Иерей Дмитрий Трибушный:

— В этом плане очень важна мысль отца Иустина. потому что даже само внимание к Булгакову в современном мире подчеркивает, насколько актуальны его мысли. Тот же Булгаков сформулировал много вопросов богословия как минимум. Вопрос личности, вопрос кеносиса в троичной жизни, социальные вопросы, софиология войны, очень много актуальных вопросов. Но, опять же, отец Сергий Булгаков это такая стереотипная фигура, которого используют, я недавно думал, как упражнение для школьного богословия. Что отец Сергий Булгаков написал не так?

Алексей Козырев:

— Груша для битья.

Иерей Дмитрий Трибушный:

— Да. Оттачивают свою мысль, тренируются. Вот здесь у него не так написано, здесь у него не так. Я это увидел в себе самом, и меня это тоже испугало. Я сейчас пишу о Булгакове и для меня важно, чтобы не превратить его в грушу для битья. А отец Иустин параллельно Булгакову разрабатывал те же интуиции, но был более аккуратен в своих формулировках. Для Булгакова мир творится из Самого Бога, то для отца Иустина мир это есть такая новизна во Христе. Но при этом его выражение: человек на 99% с неба. Ведь получается, если довести эту мысль до конца, то субстанция, которая определяет бытие человека, является Бог, эту мысль можно считать пантеистической. Но в мировоззрении отца Иустина этим просто подчеркивается, что человек это не автономное существо, это не автономная субстанция, человека не может быть без Бога, человек это не монада, которая заключена в себе самом.

• • •

» Поставленное задание 1: Перепишите без изменений записи, начиная со строки, содержащей «Where should I click to: Select», и заканчивая строкой, содержащей «Click Update Mass», включая обе.

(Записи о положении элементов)
• • •

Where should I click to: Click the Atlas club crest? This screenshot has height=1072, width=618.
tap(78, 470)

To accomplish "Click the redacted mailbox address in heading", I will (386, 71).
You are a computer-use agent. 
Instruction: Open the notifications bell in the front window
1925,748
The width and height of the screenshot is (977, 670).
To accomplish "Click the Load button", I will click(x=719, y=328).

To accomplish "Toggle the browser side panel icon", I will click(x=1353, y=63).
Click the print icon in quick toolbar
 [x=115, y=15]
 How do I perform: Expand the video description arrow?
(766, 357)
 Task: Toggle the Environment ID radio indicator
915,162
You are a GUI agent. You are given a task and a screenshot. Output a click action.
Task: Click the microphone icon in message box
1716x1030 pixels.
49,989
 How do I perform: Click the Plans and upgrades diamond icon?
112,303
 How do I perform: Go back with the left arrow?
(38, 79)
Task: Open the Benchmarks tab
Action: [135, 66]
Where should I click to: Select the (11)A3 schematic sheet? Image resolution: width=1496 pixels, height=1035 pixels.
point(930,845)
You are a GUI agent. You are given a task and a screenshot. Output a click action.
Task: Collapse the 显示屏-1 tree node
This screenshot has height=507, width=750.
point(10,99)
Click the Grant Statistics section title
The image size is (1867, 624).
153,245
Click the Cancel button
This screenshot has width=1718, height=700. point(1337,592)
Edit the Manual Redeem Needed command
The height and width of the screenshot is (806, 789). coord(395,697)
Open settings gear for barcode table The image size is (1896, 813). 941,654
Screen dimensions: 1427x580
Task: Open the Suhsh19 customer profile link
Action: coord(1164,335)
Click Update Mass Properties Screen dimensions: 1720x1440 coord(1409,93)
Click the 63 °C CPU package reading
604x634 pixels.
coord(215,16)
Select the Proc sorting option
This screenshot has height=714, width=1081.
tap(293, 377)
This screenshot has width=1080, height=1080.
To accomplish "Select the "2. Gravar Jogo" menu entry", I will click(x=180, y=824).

• • •

» Поставленное задание 2:
Ответьте на вопросы по цитируемому отрывку.
(a) Каким выражением Алексей Козырев описывает роль, в которой используют отца Сергия Булгакова?
(b) На сколько процентов человек «с неба», согласно выражению отца Иустина?
(c) Чем является мир для отца Иустина, в отличие от Булгакова?

» Правильный ответ 1:
Where should I click to: Select the (11)A3 schematic sheet? Image resolution: width=1496 pixels, height=1035 pixels.
point(930,845)
You are a GUI agent. You are given a task and a screenshot. Output a click action.
Task: Collapse the 显示屏-1 tree node
This screenshot has height=507, width=750.
point(10,99)
Click the Grant Statistics section title
The image size is (1867, 624).
153,245
Click the Cancel button
This screenshot has width=1718, height=700. point(1337,592)
Edit the Manual Redeem Needed command
The height and width of the screenshot is (806, 789). coord(395,697)
Open settings gear for barcode table The image size is (1896, 813). 941,654
Screen dimensions: 1427x580
Task: Open the Suhsh19 customer profile link
Action: coord(1164,335)
Click Update Mass Properties Screen dimensions: 1720x1440 coord(1409,93)

» Правильный ответ 2:
(a) «Груша для битья».
(b) На 99%.
(c) Для отца Иустина мир — это новизна во Христе.